Fifteen years ago, I took on the role of stay-at-home mom with determination to go above and beyond the call of duty. I wanted to be one of those strong women who could handle just about anything, and for the most part, I was. I cooked, I cleaned, I nurtured, I maintained complete control. Nothing could faze me.
That worked for a little while, and then, strangely, my children started to think for themselves. No amount of time outs, gold stars, yelling, grounding or wooden spoons would make my children obey me every time. No matter what I did, they chipped away at my power, worming their way into my captain’s chair.
My breaking point came during a family camping trip. Ever the idealist, I envisioned us having hilarious family game nights in the cabin, meaningful talks on the docks under dappled sunlight, delicious barbeques, and gooey chocolate smiles after eating s’mores by the fireside.
It rained for four days solid.
Thankfully, our cabin was equipped with electricity, and the sedative affect of the television was the only thing that kept us from going mad. On the fifth day, the clouds parted, and I was determined to have a happy family barbeque to salvage our experience.
Without dry wood, we lit a smoky fire with damp sticks and charcoal briquettes. While the kids ran around the muddy perimeter of our cabin squealing and fighting, we cooked a few sad hot dogs on the smoldering fire.
I covered the slimy algae-stained picnic benches with blankets, set the table with our sad hot dogs, and called the kids to our happy family barbeque. Channeling June Cleaver, I bellowed, “C’mon kids! Time for din-din!”
Five minutes later, no one was at the table, so I started to count, “One, Two….” Lilly appeared, splattered with mud up to her knees. A few minutes later, I stormed off to find the other two, physically escorting them to their seats.
“I don’t wanna eat it – it’s cold,” Anna said, staring down at her mac-n-cheese and singed hot dog. “I can’t find my shoe,” Lilly mumbled, just as I noticed her purple Mary Jane embedded in the mud a few feet away. I swatted the gnats and tried to maintain my composure.
I planned s’mores for dessert and hoped that this would be a sure fire hit. We held the marshmallows against the metal grill in order to get heat from the nearly extinguished briquettes, but in the end, the sugary confections were stiff, and tainted with smears of black soot and hot dog residue. The kids were too busy fighting over the Hershey bars to notice.
Finally, my husband and I gave up and ordered everyone inside. The “electronic nanny” (ie, television) lulled the kids into a catatonic state, and we collapsed onto the couch. Frustrated with my lack of control, my mind raced.

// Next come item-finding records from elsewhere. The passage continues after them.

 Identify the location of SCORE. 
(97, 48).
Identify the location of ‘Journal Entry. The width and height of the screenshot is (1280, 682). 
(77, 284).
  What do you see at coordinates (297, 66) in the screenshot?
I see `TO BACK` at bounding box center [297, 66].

Just then, the proverbial light bulb blinked on in my head. I leaped off the couch to find the art supplies I had packed for happy family crafts that never took place, and grabbed paper and colored pencils. I scribbled and sketched furiously like a mad scientist writing an ingenious formula. After an hour or two, my masterpiece was complete: The Molinari Family “Rules” were born.
A few days later, we were back home and I was determined to set a new standard.
“Ahem. I hereby call to order the first official Molinari Family Meeting. Please take a moment to write your name at the top of the four page agenda I typed up this morning.” I pronounced while pushing in Lilly’s booster seat.
I unveiled “The Rules” in dramatic fashion and asked everyone to read them aloud with me. Lilly, not yet a reader, mumbled as she watched our mouths, trying to imitate what we were saying.
After 30 minutes, the kids were slouched in their seats. After an hour, their heads were on the table. I closed the meeting sometime into the second hour, ending on a positive note – something about how much we loved them.
After the meeting, I felt refreshed, rejuvenated, armed, and in control. I was convinced that I had taken back the reigns and was going to steer the family on a straight course.
A year later, there I was again, furiously typing up another long Molinari Family Meeting agenda. About five such meetings have taken place since that ill-fated camping trip. Before each meeting, I ask everyone to recite “The Rules” together, in an attempt to reclaim order and civility in our little tribe. And after each meeting, I always feel so much better.
Recently, when things started spinning out of control, I immediately knew what I had to do.
Another agenda, recitation of “The Rules” and two hour meeting, always ending on the usual high note – something about how much we love them. As always, I felt so much better.
The next day, as I picked up the umpteen things left lying around the house, I realized that absolutely nothing had really changed. It occurred to me that perhaps the meetings were only for my benefit. Was everyone in the family simply sacrificing a couple hours of their time so Mom could regain her sanity.
Embarrassed by this realization, I contemplated making my futile meetings a thing of the past. But then it dawned on me — In a twisted sort of way, my family’s sacrifice was sorta sweet, and besides, such behavior was exemplary of “Rule #1: Be kind.”
Feeling justified, I hung “The Rules” back on their nail to await the next Molinari Family Meeting.
I wrote and posted this article last year, but it was recently published in my weekly column in The Indiana Gazette. For those of you who have been long-time readers, thanks for tolerating the reprint – I wanted The Gazette readers to be able to come to my blog to see the photos related to the story. And besides, “The Rules” still apply!